この作品の制作発表が4月27日に行われ、福岡公演の開催地である『住吉神社能楽殿』に、主宰・演出・俳優の加納幸和、俳優の小林大介が登場した。住吉神社能楽殿は昭和13年に建設されたもので、戦前の能舞台の造作をみることができる、建築史上にも貴重な価値をもつもの。この、戦火をくぐりぬけた能舞台で、花組芝居は過去に本公演を行っている。20年ぶりの福岡公演を、同じ舞台で上演できるとあってふたりは感慨深げ。
「20年前は9月で、ものすごく暑かった、たくさんのお客さんが遠方からも来てくれました。あの時、もうすぐ取り壊しと聞いていたんですけどね。よく残ってたなぁ……。またここでやれるなんて感動です。『番町皿屋敷』は、2009年に、北九州芸術劇場のリーディングセッションでやった際の演出で、この作品の元が出来ました。その時の手ごたえがよかったので今回立体化し、本衣装を着けての上演となります。その時と同じく青山播磨を小林大介が演じます。それから他の役者を差し置いて、お菊を僕が演じます」(加納幸和)
「僕は初めてここに来ましたが、この古い能舞台、この空間で『番町皿屋敷』、間違いないでしょう(笑)。小説を映画にしたり舞台にしているケースは多々ありますが『番町皿屋敷』は、読んだ時よりも、演じているのを見たほうが絶対に面白い。岡本綺堂の戯曲では、お菊は殺されて井戸に落ちるしお皿も数えますが、幽霊は出てこない。モチーフは古典だけど、タッチはモダンな画期的な作品。見たことのない人もぜひ一度見ていただきたい」(小林大介)
全編を彩る音楽は、三味線・杵屋邦寿のアレンジによるもの。福岡公演では杵屋邦寿社中による生演奏も予定されている。

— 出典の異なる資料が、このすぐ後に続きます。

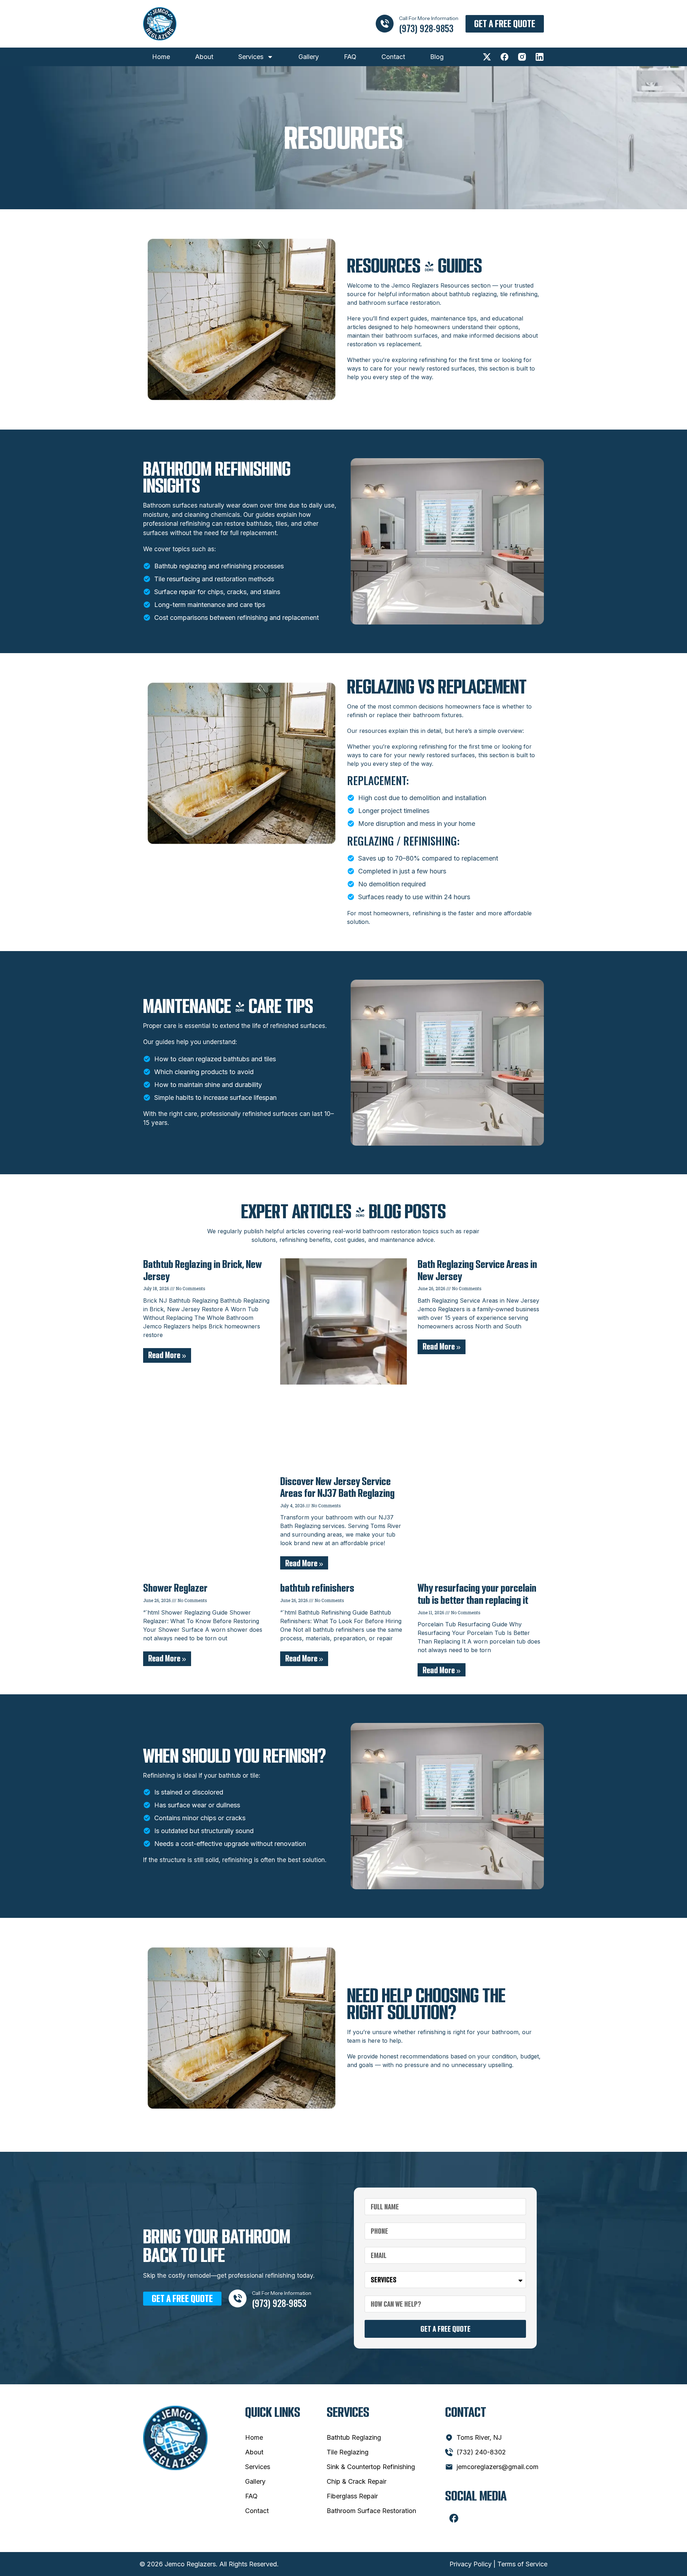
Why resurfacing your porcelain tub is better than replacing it (477, 1594)
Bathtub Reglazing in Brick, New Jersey (202, 1270)
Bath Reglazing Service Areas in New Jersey (477, 1270)
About (204, 56)
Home (161, 56)
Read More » (167, 1355)
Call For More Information (428, 18)
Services (250, 56)
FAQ (350, 56)
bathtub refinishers (317, 1588)
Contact (393, 56)
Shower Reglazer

かつての芝居小屋のように、誰もが気軽に楽しめる最高の娯楽にと、“かぶきの復権”を目指している花組芝居。「古典を踏襲しつつ、どこまでそこから外れようか、と考えているところです」と加納が語るように、彼らならではの魅力をたっぷり感じることができそうだ。
公演は東京からスタート、6月2日(木)から7日(火)まで座・高円寺1にて。以後、6月11日(土)・12日(日)に福岡・住吉神社能楽殿、6月18日(土)・19日(日)に愛知・テレピアホールで上演される。チケットは現在発売中。